By Chris Lewis | Vol. 32 No. 23 (Aug. 21, 2019)

Octagon Pond’s waters were filled with dragons this past weekend.

On Saturday, the Town of Paradise hosted the annual Dragon Boat races as part of its SunSplash summer festival.

The event has been ongoing since 2010. It’s become a staple of the SunSplash – Paddle in Paradise festivities, and since the Avalon Dragons – a group of dragon boat enthusiasts with a focus on raising awareness and funds for breast cancer treatment and research – got involved, the sport has become quite a popular one here.

Alice Mannion, the festival coordinator with the Avalon Dragons, said the festival continues to grow with each year.

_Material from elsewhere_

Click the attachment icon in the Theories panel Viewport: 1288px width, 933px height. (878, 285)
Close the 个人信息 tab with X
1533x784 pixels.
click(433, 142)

She explained that before the Avalon Dragons formed, Newfoundland was, alongside PEI, one of the only provinces in Canada to not have its own dragon boat team. Now there are teams as far as central Newfoundland, and Clarenville.

The Avalon Dragon also support other community-based teams such as the Rock Island Dragons, the Dragonelles, and Breath of Fire – teams that were present at the festival this past Saturday. The Rock Island Dragons have gone taken part in national and international competitions.

“As part of our development in the community, we have a dragon boat festival. It’s the best way to introduce (dragon boating) to the community, so we encourage the development of community groups and corporate teams,” Mannion said.

The long, colourful wooden boats, topped with a wooden dragon head carving, have crews of 20 people aboard. This includes a drummer, whose job it is to ensure everyone is paddling in syncopation.

The Paradise race features a 250-metre course, which takes most teams between one and two minutes to complete.

“We provide instructions (to participants) in the weeks leading up to the festival. We let them practice out on the water and show them how it’s done, and it’s totally fun,” Mannion said, noting the Avalon Dragons serve as something of mentors to many people looking to get involved in the team sport.

Paddle in Paradise is usually the biggest fundraiser of the year for the Avalon Dragons. There is a registration rate of $200 for each team. The teams are also asked to do individual fundraising, looking for approximately $100 per person.

The funds help maintain six dragon boats, alongside insurance costs, Mannion said the fundraising can be essential to ensuring there are more festivities in the years to come.

“But we also give back to the community,” she said. “We support Daffodil Place, Living Rooms, and we supply monies and supplies for those dealing with breast cancer. The monies we provide help them buy breast prosthesis, bras, and other things that you need when you’re going through breast cancer treatments, and shortly thereafter.”

It’s a cause that hits close to home for the Avalon Dragons, as each member has either lived through, or is currently living with, breast cancer.
“We’ve all been in the same boat, and we’re in the same boat now,” Mannion said.

She explained that a common outcome of certain breast cancer treatments, specifically auxiliary dissections where the lymph nodes are removed, is swelling in the arm. She says those dealing with this are told to not move the arm as much as possible, and to avoid lifting virtually anything.

However, more recently, that advice was contested by Dr. Don McKenzie (also known as Mr. Dragon Boat) due to a lack of evidence to support it.

McKenzie advocated dragon boating as a means of providing beneficial activity for survivors of breast cancer, noting the strenuous upper body movements involved in rowing help reduce the swelling, and aid in decreasing the start of lymphedema.

Now, some years later, dragon boating has become something of a national movement supported by the International Breast Cancer Paddlers’ Commission.

“We have international conferences every four years … We went to one about eight years ago and it was amazing, with teams from all over the world,” said Mannion. “Every single one of them had a breast cancer diagnosis, and it was like a sea of pink. So, those kinds of experiences are amazing, and really help with the social wellbeing of people dealing with breast cancer.”